The Department distinguishes between provisional and final results, noting that figures may be labeled provisional pending appeals or remarking processes. Data corrections following rechecks can change counts, with updates noted in the NSC technical report.

Frequently Asked Questions About the Matric Pass Rate 2025

What is the matric pass rate 2025?

The matric pass rate 2025 is 88%, representing the highest National Senior Certificate pass rate in South Africa’s history. Minister Siviwe Gwarube announced this result on Monday, January 12, 2026.

Which province achieved the highest matric pass rate in 2025?

KwaZulu-Natal achieved the highest provincial pass rate at 90.6%, followed by the Free State at 89.33% and Gauteng at 89.06%.

How many learners wrote matric in 2025?

More than 900,000 full-time and part-time candidates wrote matric examinations in 2025 at approximately 6,000 centres across South Africa, making it the largest cohort to sit for NSC examinations.

What percentage of learners achieved Bachelor’s passes in 2025?

46% of successful candidates achieved Bachelor’s passes in 2025, qualifying them for university degree studies. This represents over 345,000 learners, the highest absolute number recorded.

Did the Mathematics pass rate increase or decrease in 2025?

The Mathematics pass rate decreased from 69% in 2024 to 64% in 2025, representing a decline of 5 percentage points. Only 34% of candidates wrote Mathematics.

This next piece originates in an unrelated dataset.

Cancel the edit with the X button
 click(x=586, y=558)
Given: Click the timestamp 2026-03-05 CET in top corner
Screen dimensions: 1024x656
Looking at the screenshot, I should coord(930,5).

What is the difference between the official pass rate and the cohort-adjusted pass rate?

The official DBE pass rate measures successful candidates against total candidates entered, while the cohort-adjusted rate tracks an original learner cohort from Grade 1 through matric completion, accounting for dropouts throughout the education system.

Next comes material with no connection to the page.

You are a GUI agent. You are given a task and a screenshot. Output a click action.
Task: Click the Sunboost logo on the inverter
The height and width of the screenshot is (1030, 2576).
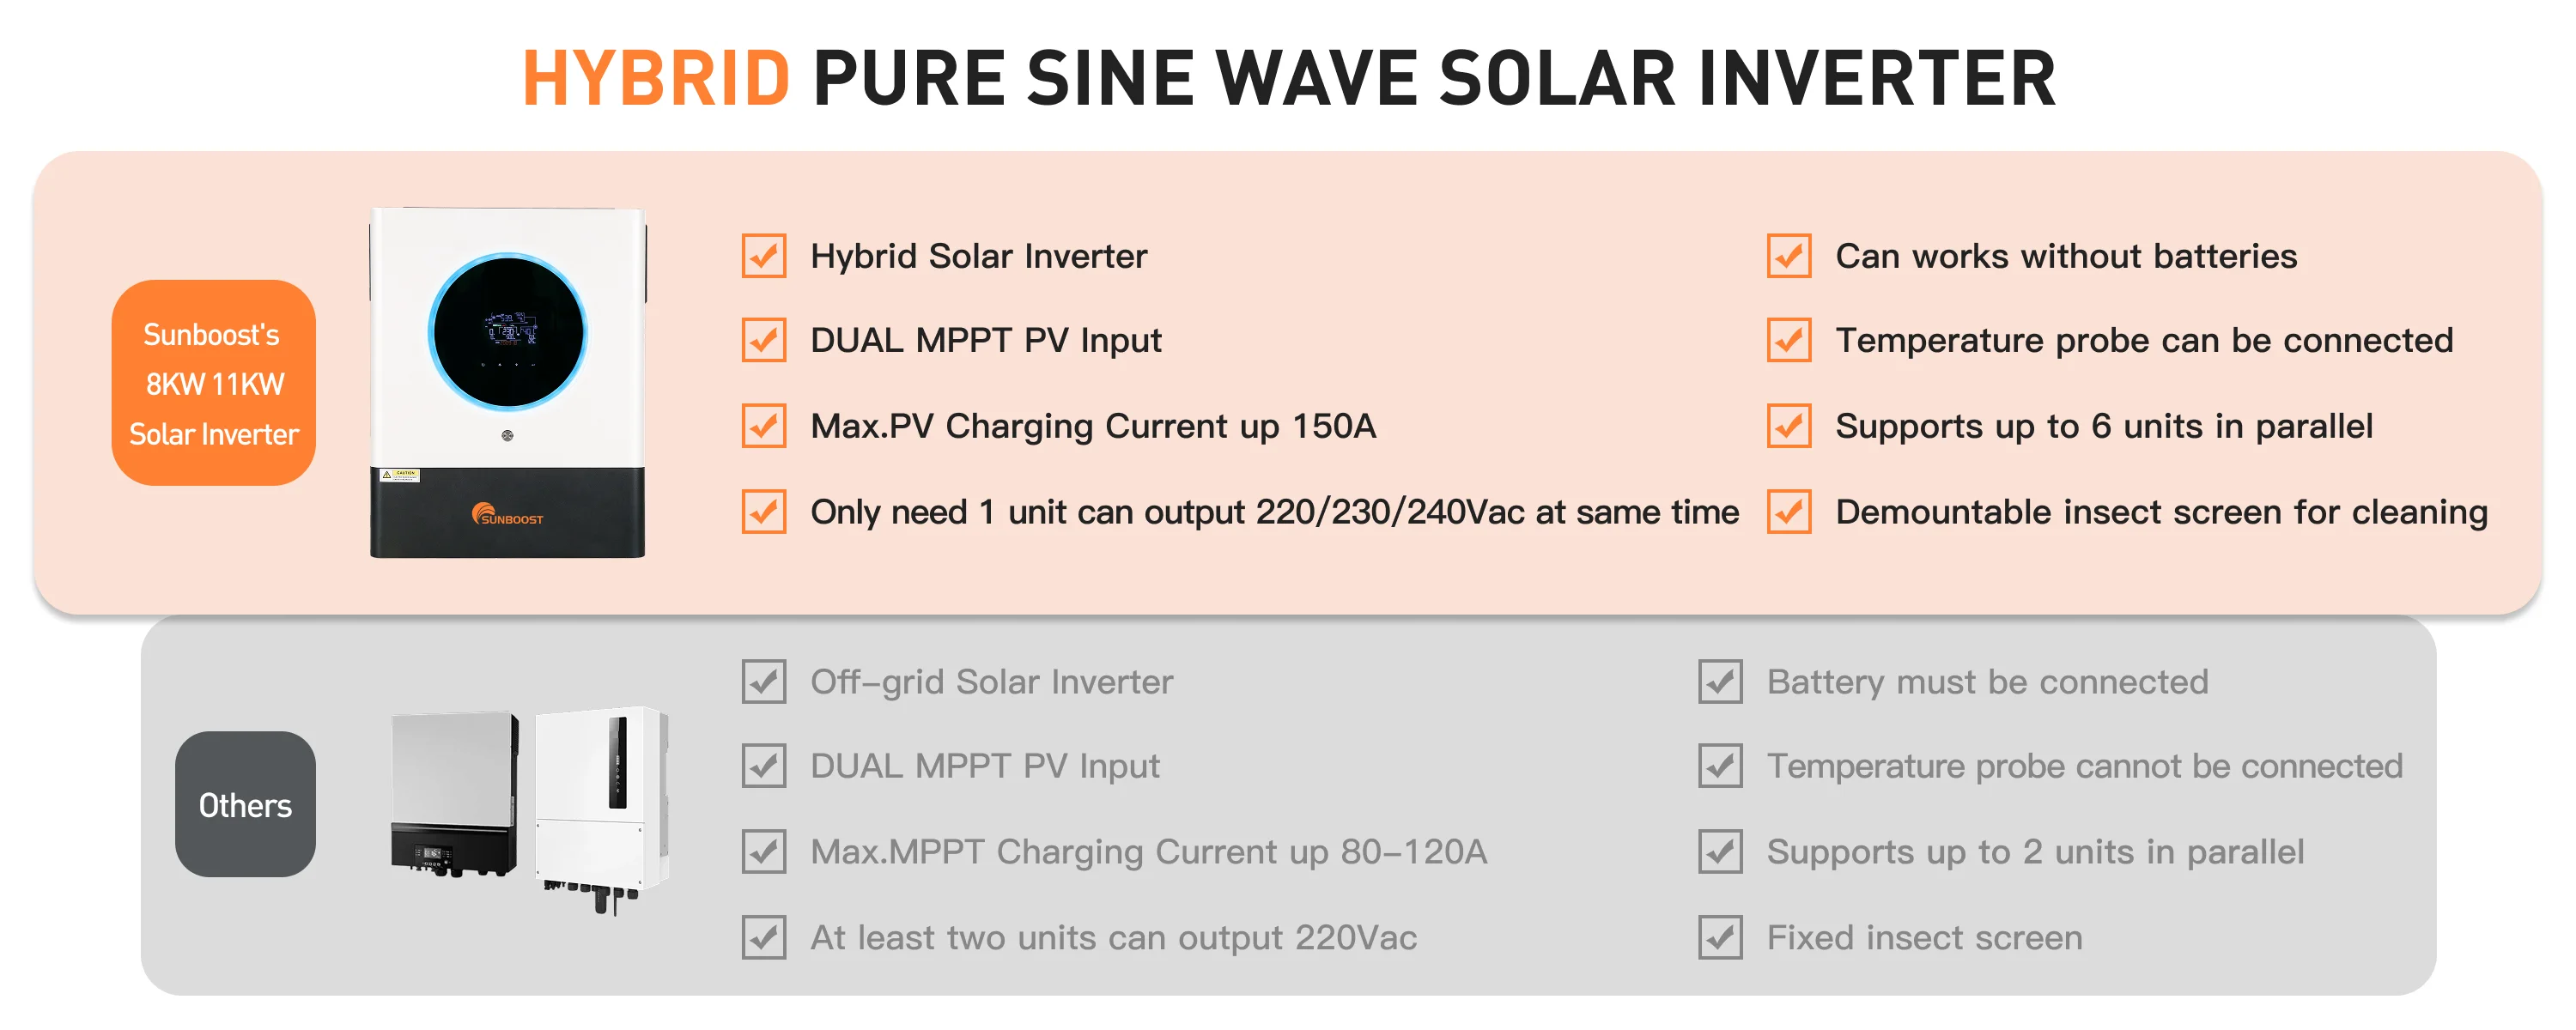tap(507, 516)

How did the IEB perform in 2025?

The Independent Examinations Board recorded a 98.31% overall pass rate with 89.12% of candidates qualifying for degree study across 17,413 total candidates.

What subjects are considered gateway subjects?

Gateway subjects include Mathematics, Physical Science, and Accounting, which provide access to university programs in science, technology, engineering, mathematics, commerce, and related fields.

Can learners who did not pass matric in 2025 rewrite examinations?

Learners can access supplementary examinations, matric rewrites through adult education programs, and second-chance opportunities to improve their qualifications and access further education or employment.

How long does it take for final matric results to be confirmed?

Results may change after appeals and remarking windows close, with the Department of Basic Education updating figures if rechecks alter totals. Monitor DBE announcements for final confirmed results.

Impact on Tertiary Education and Economic Participation

The matric pass rate 2025 directly affects university admissions, NSFAS eligibility, and planning for bridging programs across South Africa’s higher education sector. Universities use Bachelor pass counts and specific subject achievement levels to set admission thresholds for various degree programs.

The National Student Financial Aid Scheme uses eligibility criteria linked to NSC outcomes to allocate funding for tertiary education. The decline in gateway subject pass rates affects STEM pipeline planning, teacher deployment, and workforce development strategies.

Long-term implications include reduced access to high-demand fields requiring strong mathematics and science foundations. Business sector representatives expressed concern that while overall pass rates increased, the quality of passes in critical subjects may not meet industry requirements for technical positions.

The Department of Basic Education continues monitoring these indicators to inform curriculum support, teacher professional development, and resource allocation decisions affecting South Africa’s education system and economic competitiveness.